Should generated documentation be stored in a Git repository?

Question

When you use tools like jsdocs, it generates static HTML files and its styles in your codebase based on the comments in your code.

Should these files be checked into the Git repository or should they be ignored with .gitignore?

There may be an argument to store them in a GitHub repository as you can publish the static HTML using [pages](https://pages.github.com/). Although then an entirely separate set of arguments arise as to how you ensure they're up to date etc... — Boris the Spider, May 13 '19 at 07:51
If files are generated, then by definition they aren't *source*. — chrylis -cautiouslyoptimistic-, May 13 '19 at 09:29
You publish what you want published. Especially on GitHub. If you want everyone to see a generated PDF or image, you should include it instead of expecting everyone to install LaTeX and compile it themselves. For example, [this](https://github.com/kamranahmedse/developer-roadmap) repository wouldn't be very good if it didn't include the produced images, only the project files... — Džuris, May 13 '19 at 09:57
rather blatant duplicate of [Should generated documentation go in version control history?](https://softwareengineering.stackexchange.com/questions/175740/should-generated-documentation-go-in-version-control-history) — gnat, May 13 '19 at 15:35
Whether they should be part of the repository, and whether they should be ignored, are two different questions. — mkrieger1, May 13 '19 at 21:10
As a consumer of third party libraries, out of the 10 times that I see a library with no online documentation (whether in a subfolder of the repository, or linked from the readme), I will click away and skip those libraries, all 10 times. I'm not going to mess around with Doxygen for half an hour just to see if a library meets my needs. — Alexander, May 14 '19 at 00:50
@Alexander: Sure, a build of the documentation should be accessible *somewhere* online. Checked-in to the git alongside the source is basically always the wrong place, though. You could have a separate repo for (some) build outputs if you don't have anywhere else to keep it. — Peter Cordes, May 14 '19 at 03:04
@PeterCordes What's driving you to want to keep it in a separate repo? Is it a concern for repo size or something? — Alexander, May 14 '19 at 03:55
That and noise in commits / diffs from change in a source file also producing changes in build artifacts. Assuming you remember to rebuild docs before a commit... — Peter Cordes, May 14 '19 at 04:03
@PeterCordes Fair point! I'm not sure if it's enough to make me want to give up the convenience of automatic-repo-hosting features (like [GitHub pages](https://pages.github.com/), [GitLab Pages](https://about.gitlab.com/product/pages/), [Bitbucket Cloud](https://confluence.atlassian.com/bitbucket/publishing-a-website-on-bitbucket-cloud-221449776.html)), but that's pretty compelling. I always build/run/test before commits (except for "scratch" temp commits and such), so forgetting to rebuild isn't an issue in my case. — Alexander, May 14 '19 at 04:07
Possible duplicate of [Should generated documentation go in version control history?](https://softwareengineering.stackexchange.com/questions/175740/should-generated-documentation-go-in-version-control-history) — MSalters, May 14 '19 at 07:27
At my work, we have generated documentation that's committed to a separate branch, to use GitHub Pages. We use a CI tool to automatically build the docs on commits to master, and commit those docs to the `gh-pages` branch. That way, the docs aren't in master, but we still have them available for Pages. And we can see version history for the docs, if we want, although it's not very useful for us. — Dan Jones, May 14 '19 at 20:18

score 138 · Accepted Answer · answered May 13 '19 at 00:42

138

Absent any specific need, any file that can be built, recreated, constructed, or generated from build tools using other files checked into version control should not be checked in. When the file is needed, it can be (re)built from the other sources (and normally would be as some aspect of the build process).
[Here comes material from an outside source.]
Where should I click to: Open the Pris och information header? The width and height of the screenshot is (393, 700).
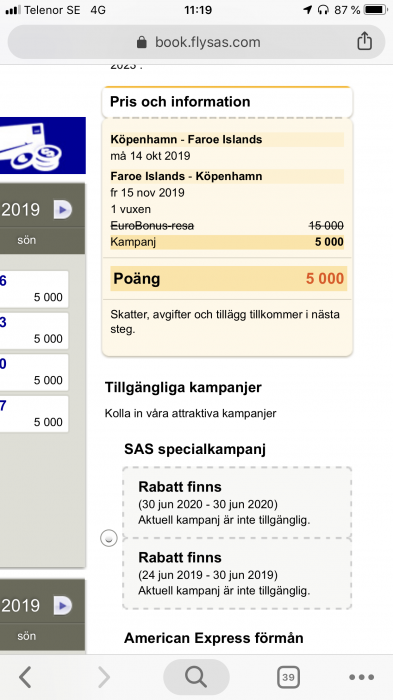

So those files should be ignored with .gitignore.

answered May 13 '19 at 00:42

1201ProgramAlarm

1,529
2
14
21

5

But this may depend on versions of build tools or even the availability of build tools (e.g. to generate some files some old version of a build tool is required). How do you handle that? Can you address it in your answer? – Peter Mortensen May 13 '19 at 10:20
29

@PeterMortensen If you need an artifact built with a special version of buld tools, you build it with the version of build tools that you need. Such a need is either a) discoverd by yourself, in which case you're on your own; b) documented in README ("You'll need two have 2 specific versions of doxygen installed..."); c) dealt with by the build scripts (they check the available build tools versions and act appropriately). In any case, source control is for sources, not for build artifacts. – Joker_vD May 13 '19 at 10:32
1

And I'd add: artifacts are to store artifacts ;) E.g. if you really want to make sure you have the documentation ready for a certain version of the project artifact, store both a compiled project artifact and the documentation artifact in some artifact store. – Frank Hopkins May 14 '19 at 00:18
4

I think this answer is only viable iff a continuous deployment server builds and publishes the documentation in an easily accessible way. Otherwise, there's a great value in "caching" the docs in the repo, to improve accessibility. No user should have to muck with your build scripts just to see your software's documentation. – Alexander May 14 '19 at 00:53
4

@Alexander Would you also put the built binary into the repo? The documentation is built. You take the built documentation and make it accessible somewhere. – 1201ProgramAlarm May 14 '19 at 01:06
7

@1201ProgramAlarm "Would you also put the built binary into the repo?" Nope, because a built binary has low up-front value to people browsing around GitHub, as compared to the documentation. "You take the built documentation and make it accessible somewhere." As long as that's publicly hosted, visibly linked, then yea that's great. It's probably the best case. – Alexander May 14 '19 at 01:31
@1201ProgramAlarm Plus, lots of online git providers offer hosting of static HTML content directly from repositories (e.g. [GitHub Pages](https://pages.github.com), [GitLab pages](https://about.gitlab.com/product/pages/), [Bitbucket Cloud](https://confluence.atlassian.com/bitbucket/publishing-a-website-on-bitbucket-cloud-221449776.html)). It's really convenient, it works well, and it doesn't require setting up something like a CI server with a script to push build artifacts to dedicated web servers. – Alexander May 14 '19 at 01:51

gnasher729 · Answer 2 · 2019-05-15T21:34:37.680

25

My rule is that when I clone a repository and press a “build” button, then, after a while, everything is built. To achieve this for your generated documentation, you have two choices: either someone is responsible for creating these docs and putting them into git, or you document exactly what software I need on my development machine, and you make sure that pressing the “build” button builds all the documentation on my machine.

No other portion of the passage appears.